Auch wenn die Anerkennung der Deutschen Gebärdensprache als eigenständige Sprache 2002 und die Verabschiedung des Bundesteilhabegesetzes 2009 einiges verändert hat: Es bestehen im Alltag vieler gehörloser Menschen weiterhin Barrieren – etwa bei Behördengängen, Arztbesuchen oder kulturellen Angeboten. Die Gehörlosenseelsorge versteht sich deshalb auch als Brücke zwischen den beiden Welten.
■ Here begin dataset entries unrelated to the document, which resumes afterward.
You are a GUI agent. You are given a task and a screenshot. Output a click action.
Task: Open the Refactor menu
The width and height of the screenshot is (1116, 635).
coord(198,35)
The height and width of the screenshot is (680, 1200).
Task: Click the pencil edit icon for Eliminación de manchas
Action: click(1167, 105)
Und zwar nicht nur im Alltag, sondern auch in der Kirche. Verena Kroll betreut neben ihrer gehörlosen Gemeinde eine hörende Gemeinde. Nachdem die Philippuskirche, in der die Gehörlosengemeinde seit 1969 ihre Gottesdienste feierte, vor zwei Jahren aufgegeben wurde, nutzen nun beide ein Gemeindezentrum im Stadtteil Uellendahl, das zu einem durchweg barrierefreien Haus umgebaut wurde.

Keine Frage, dass das 140-jährige Jubiläum genau dort gefeiert wird, wo Inklusion zum Alltag gehört. Das Fest beginnt am Sonntag ab 15 Uhr mit einem Gottesdienst im Gemeindezentrum Am Röttgen, den Pfarrerin Verena Kroll und Superintendentin Katharina Pött gestalten.